Nach einer Weile rief ich leicht genervt an. Was sie mir dann erzählte, ließ mir das Blut in den Adern gefrieren. Sie konnte die Buchstaben nicht finden und hatte große Wortfindungsstörungen. Außerdem fühlte sie sich merkwürdig. Diese Symptome, in ihrem Alter, lösten sofort Alarm aus. Ich fuhr direkt los.

Ich machte die üblichen Tests, die ich mal gelesen hatte, um einen Schlaganfall auszuschließen. FAST ist das Zauberwort. F für Face, hängt eine Gesichtshälfte? Nein. A für Arms, beide Arme strecken und Handflächen nach oben halten. Das funktionierte. S für Speech, also Sprache. Ebenfalls unauffällig. T für Time. Wenn etwas nicht stimmt, sofort Hilfe holen. Wir beobachteten weiter.

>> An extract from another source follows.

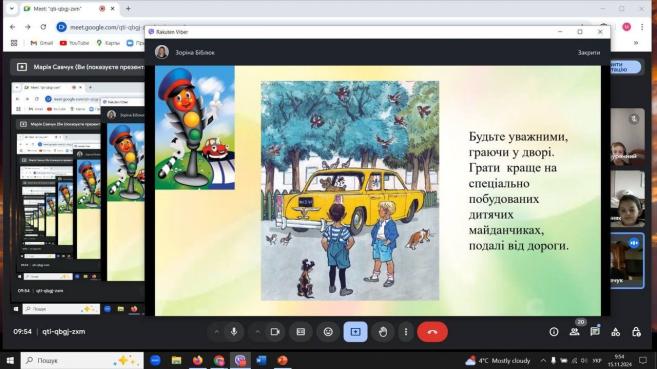
Task: Show the participants people panel
Action: 574,332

Sie kam mit zu uns nach Hause. Wir aßen gemeinsam zu Abend. Es schien nicht dramatisch zu sein. Aber ich blieb wachsam. Am nächsten Morgen ging es ihr etwas besser, aber nicht gut. Zum Arzt wollte sie nicht. Gegen Mittag rief ich ihre Ärztin an. Diese empfahl, direkt in die Notaufnahme zu fahren. Das stieß auf wenig Begeisterung, aber ich setzte mich durch.

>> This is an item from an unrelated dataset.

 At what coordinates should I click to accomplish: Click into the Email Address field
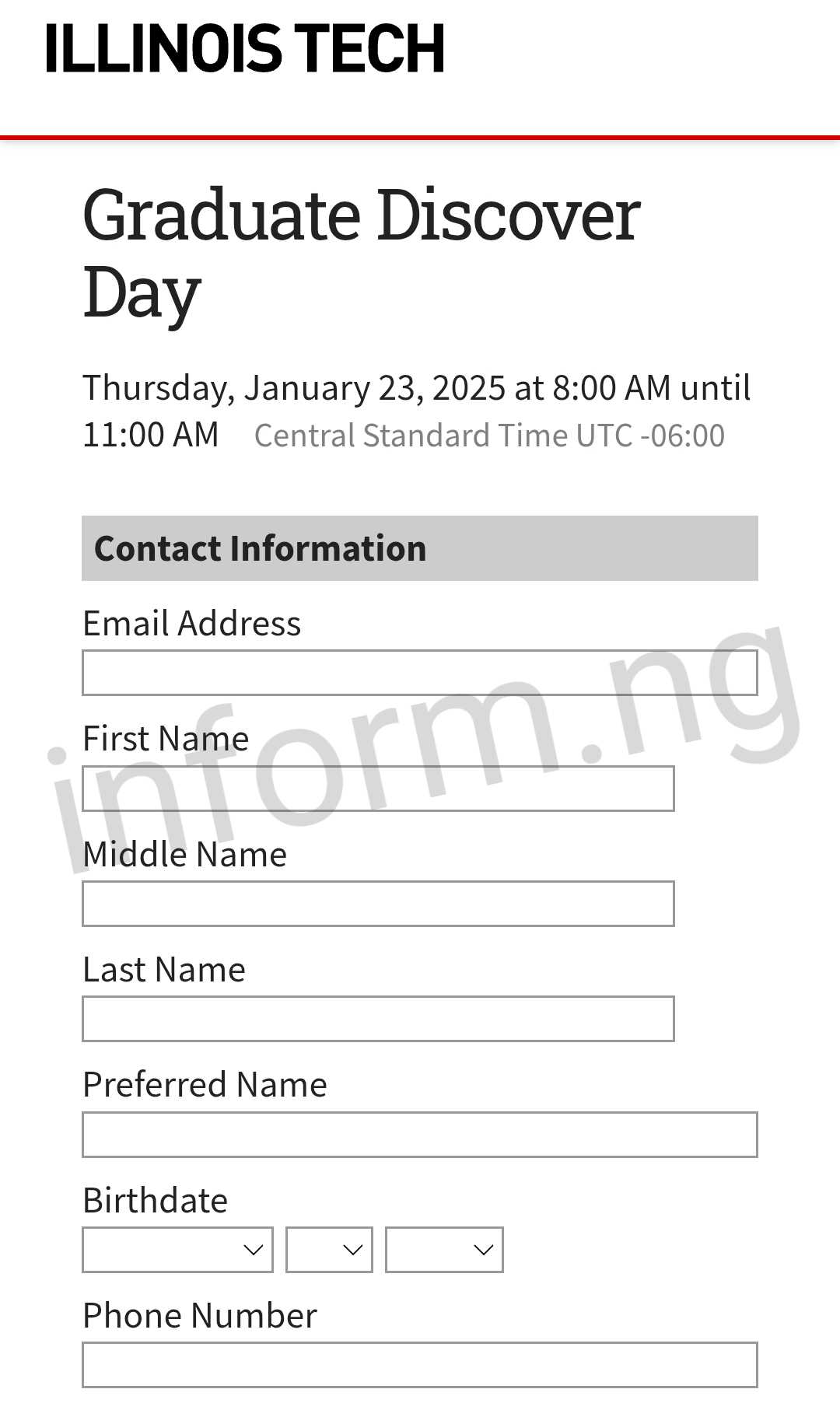pos(420,673)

Dort angekommen, schilderte ich alles. Die Auskunft traf mich hart. Acht bis zehn Stunden Wartezeit. Zuerst hielt ich das für einen Scherz, aber es war ernst gemeint. Nach etwa einer Stunde wurden wir dennoch aufgerufen. Sie verschwand zur Untersuchung. Meine Gedanken überschlugen sich. Ich sprach mit einer jungen Frau im Wartezimmer, die müde neben mir saß. „Das ging jetzt schnell“, sagte ich. Sie antwortete: „Am Anfang ja. Aber jetzt dauert es oft Stunden.“

Dann wurde ich aufgerufen. Die Patientin wollte mich sehen. Sie kam mir im Gang entgegen. An einem Tropf angeschlossen. Ich erschrak. Im Behandlungsraum erzählte sie mir, dass bereits ein MRT, ein EKG und ein großes Blutbild gemacht wurden. Nun sollte die Infusion durchlaufen, dann das Ergebnis. Während sie halb schlief, hörte ich mein Herz in den Ohren schlagen.

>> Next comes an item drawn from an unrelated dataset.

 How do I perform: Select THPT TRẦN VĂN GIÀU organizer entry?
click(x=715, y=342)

Der Arzt erklärte mir schließlich, dass alle Werte im Normbereich seien. Kein Schlaganfall, kein Tumor. Der Grund war eine starke Dehydrierung. Gerade bei älteren Menschen kann das schlimme Folgen haben. Das Blut wird dicker. Der Kreislauf leidet. Es kann zu Verwirrung, Stürzen, Herzrhythmusstörungen, sogar zum Koma kommen.

Wir waren unendlich erleichtert. Nach der Behandlung fuhren wir nach Hause. Ich füllte alle Wasservorräte auf. Das Versprechen, mehr zu trinken, wurde gegeben.

Sanus per aquam. Gesund durch Wasser. Diesen Satz habe ich oft gelesen. In der Dusche unseres Sportclubs, auf dem Weg zur Sauna. Heute klingt er in meinem Kopf nach. Denn manchmal kann ein Glas Wasser tatsächlich den Unterschied machen.

Sanus per aquam. Wasser ist Leben.

Regelmäßig trinken heißt: gut zu sich sein. Fürsorge beginnt im Kleinen. Mit einem Schluck Leben.